Pelukan hangat tanpa suara diterima Orin. Rasanya sudah lama sekali dia tidak bermanja seperti ini kepada abinya. Setelah pulang dari Mesir atau sejak Orin memutuskan untuk menerima pinangan Jimmy? Orin sudah lupa, sejak kapan kemesraannya dengan sang abi terenggut paksa karena keadaan.

Hampir lima menit mereka saling memeluk tanpa suara. Menikmati sentuhan penuh cinta dengan bahasa yang hanya bisa diartikan dalam hati dan air mata. Ungkapan rasa sayang seorang ayah kepada anak, begitu juga sebaliknya.

"Kalau kamu harus memilih Abi atau Allah, siapa yang akan kamu dahulukan, Cah ayu?" tanya Abi Maheer di tengah kebisuan mereka yang membuat Orin seketika melepaskan pelukan abinya dengan tiba-tiba.

"Mengapa Abi harus bertanya seperti itu?" tanya Orin.

"Karena Abi ingin tahu jawabanmu."

Orin mengembuskan napas perlahan sebelum bibirnya bergerak untuk menjawab. Jawaban yang cukup sulit meski Orin sudah memiliki jawaban pastinya.

"Orin akan tetap memilih Allah, Bi. Tapi tetap saja, Bi, ridhollah fi ridho walidain wa sukhtullah fi shukhtil walidain. Jadi, jangan pernah bertanya berapa besar cinta Orin kepada Abi. Orin mencintai Abi dan Umi sebagaimana Allah memerintahkan anak untuk selalu ngugemi birrul walidain."

Abi Maheer berdiri, berjalan membelakangi Orin. Dengan hati bertanya-tanya Orin mengisyaratkan kalimat tanya tanpa suara itu kepada uminya. Tetapi justru dijawab gelengan kepala oleh Umi Nur.

"Kalau Abi memintamu untuk tidak berangkat ke Aussie, apa nanti kamu akan menuntut Abi di kemudian hari?" Orin menggelengkan kepalanya cepat tetapi setelah menyadari abinya tidak melihat gerakan kepalanya, Orin segera bersuara.

"Insya Allah tidak, Bi. Kalau menurut Abi itu buruk untuk Orin, Orin ikhlas, Allah pasti sudah menentukan jalan terbaik untuk Orin melalui rida Abi dan Umi."
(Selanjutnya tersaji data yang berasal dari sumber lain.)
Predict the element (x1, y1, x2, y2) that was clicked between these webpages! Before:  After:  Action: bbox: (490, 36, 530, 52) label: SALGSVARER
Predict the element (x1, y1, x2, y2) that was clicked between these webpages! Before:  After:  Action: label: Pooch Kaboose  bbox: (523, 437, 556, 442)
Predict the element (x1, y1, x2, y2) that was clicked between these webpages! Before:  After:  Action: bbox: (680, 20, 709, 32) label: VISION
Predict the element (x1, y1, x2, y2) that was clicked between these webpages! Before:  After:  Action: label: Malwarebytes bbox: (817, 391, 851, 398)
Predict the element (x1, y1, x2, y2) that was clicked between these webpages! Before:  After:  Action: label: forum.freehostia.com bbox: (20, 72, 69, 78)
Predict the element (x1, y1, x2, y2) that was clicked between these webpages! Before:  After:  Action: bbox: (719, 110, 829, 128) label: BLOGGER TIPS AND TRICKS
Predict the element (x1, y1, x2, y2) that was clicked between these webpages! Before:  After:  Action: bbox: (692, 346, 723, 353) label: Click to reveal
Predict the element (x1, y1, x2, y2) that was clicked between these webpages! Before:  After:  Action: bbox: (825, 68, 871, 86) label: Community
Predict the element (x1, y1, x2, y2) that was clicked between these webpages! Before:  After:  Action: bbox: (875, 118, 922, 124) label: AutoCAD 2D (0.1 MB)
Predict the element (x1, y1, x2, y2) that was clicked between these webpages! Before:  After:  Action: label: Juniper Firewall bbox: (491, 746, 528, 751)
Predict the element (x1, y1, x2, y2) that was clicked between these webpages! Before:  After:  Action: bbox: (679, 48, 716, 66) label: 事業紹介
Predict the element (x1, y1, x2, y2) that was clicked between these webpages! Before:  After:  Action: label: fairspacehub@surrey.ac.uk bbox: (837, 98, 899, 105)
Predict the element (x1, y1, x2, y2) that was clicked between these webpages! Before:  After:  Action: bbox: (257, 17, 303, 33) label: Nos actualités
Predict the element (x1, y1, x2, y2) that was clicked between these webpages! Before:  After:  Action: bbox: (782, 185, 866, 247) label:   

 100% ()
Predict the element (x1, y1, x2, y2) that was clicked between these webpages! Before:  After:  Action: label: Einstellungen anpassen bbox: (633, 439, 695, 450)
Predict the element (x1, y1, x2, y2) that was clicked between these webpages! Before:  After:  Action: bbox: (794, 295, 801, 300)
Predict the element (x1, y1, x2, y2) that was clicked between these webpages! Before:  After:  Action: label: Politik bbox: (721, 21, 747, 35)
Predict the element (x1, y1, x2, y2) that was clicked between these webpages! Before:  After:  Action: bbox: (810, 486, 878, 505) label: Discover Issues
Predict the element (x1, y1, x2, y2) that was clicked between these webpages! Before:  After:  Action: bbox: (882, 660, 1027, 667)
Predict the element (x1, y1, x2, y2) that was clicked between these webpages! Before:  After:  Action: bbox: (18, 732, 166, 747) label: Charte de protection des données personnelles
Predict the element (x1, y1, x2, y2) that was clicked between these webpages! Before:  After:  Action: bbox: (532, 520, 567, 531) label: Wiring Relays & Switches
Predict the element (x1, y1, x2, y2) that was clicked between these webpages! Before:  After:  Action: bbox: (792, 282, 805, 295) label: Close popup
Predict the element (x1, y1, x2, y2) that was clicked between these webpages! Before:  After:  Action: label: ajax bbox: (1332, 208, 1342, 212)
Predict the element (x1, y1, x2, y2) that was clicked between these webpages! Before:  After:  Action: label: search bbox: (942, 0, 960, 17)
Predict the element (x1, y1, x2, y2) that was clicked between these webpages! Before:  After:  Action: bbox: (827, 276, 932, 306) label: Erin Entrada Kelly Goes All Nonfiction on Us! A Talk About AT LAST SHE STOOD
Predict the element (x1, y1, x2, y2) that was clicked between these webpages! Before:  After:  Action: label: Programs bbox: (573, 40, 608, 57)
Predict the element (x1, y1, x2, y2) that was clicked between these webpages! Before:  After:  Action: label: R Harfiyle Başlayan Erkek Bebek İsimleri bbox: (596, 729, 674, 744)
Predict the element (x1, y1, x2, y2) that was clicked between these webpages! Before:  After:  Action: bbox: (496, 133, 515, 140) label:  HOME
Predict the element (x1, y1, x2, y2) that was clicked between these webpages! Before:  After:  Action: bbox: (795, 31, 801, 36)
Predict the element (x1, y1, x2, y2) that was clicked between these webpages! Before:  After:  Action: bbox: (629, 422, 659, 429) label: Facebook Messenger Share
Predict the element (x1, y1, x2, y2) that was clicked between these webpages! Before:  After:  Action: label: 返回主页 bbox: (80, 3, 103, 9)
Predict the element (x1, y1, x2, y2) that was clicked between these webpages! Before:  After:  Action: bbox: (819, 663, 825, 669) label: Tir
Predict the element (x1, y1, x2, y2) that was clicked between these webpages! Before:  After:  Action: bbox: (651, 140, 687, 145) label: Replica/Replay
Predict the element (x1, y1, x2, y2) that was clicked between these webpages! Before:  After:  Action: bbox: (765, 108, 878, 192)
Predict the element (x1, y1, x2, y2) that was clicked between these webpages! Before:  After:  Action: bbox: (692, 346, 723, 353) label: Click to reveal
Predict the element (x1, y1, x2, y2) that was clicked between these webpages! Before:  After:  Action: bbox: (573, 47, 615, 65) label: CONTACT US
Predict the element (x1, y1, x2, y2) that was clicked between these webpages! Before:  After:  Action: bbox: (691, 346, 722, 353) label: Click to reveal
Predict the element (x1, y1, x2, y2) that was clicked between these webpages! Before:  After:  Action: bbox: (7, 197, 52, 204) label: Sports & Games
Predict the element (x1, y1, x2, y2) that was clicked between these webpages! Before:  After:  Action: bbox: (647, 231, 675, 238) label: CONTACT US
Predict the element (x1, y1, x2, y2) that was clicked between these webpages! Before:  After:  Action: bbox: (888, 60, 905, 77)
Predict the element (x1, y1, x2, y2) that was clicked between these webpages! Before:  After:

Lalu Abi Maheer membalikkan tubuhnya menghadap Orin kembali. Tidak perlu banyak pertanyaan untuk mengetahui siapa dan bagaimana putrinya. Melepaskan bukan berarti memberikan kebebasan kepada Orin untuk berjalan tanpa arah dan tujuan. Abi Maheer percaya, Orin bukan perempuan yang aji mumpung menggunakan kesempatan jauh dari orang tua untuk melakukan hal-hal yang menyimpang dari aturan agama.

"Buktikan kepada Abi dan Umi kalau kamu benar-benar mencintai Allah, di mana pun kamu berada di muka bumi ini." Abi Maheer menyerahkan amplop berisi surat pemberitahuan itu kepada Orin sambil tersenyum lebar.

Orin yang masih belum percaya dengan keputusan abinya justru diam di tempat.

"Tanpa kamu beritahu, Abi tahu perjuanganmu, bagaimana kamu belajar wawancara di depan cermin seperti orang gila orasi sendiri dengan bahasa Inggris. Meluangkan waktu membaca buku-buku tentang manajemen dan administrasi kala longgar dari kegiatan mengajar di pesantren."

"Bi, ini bukan mimpi, kan?" tanya Orin yang langsung berhambur ke pelukan abinya.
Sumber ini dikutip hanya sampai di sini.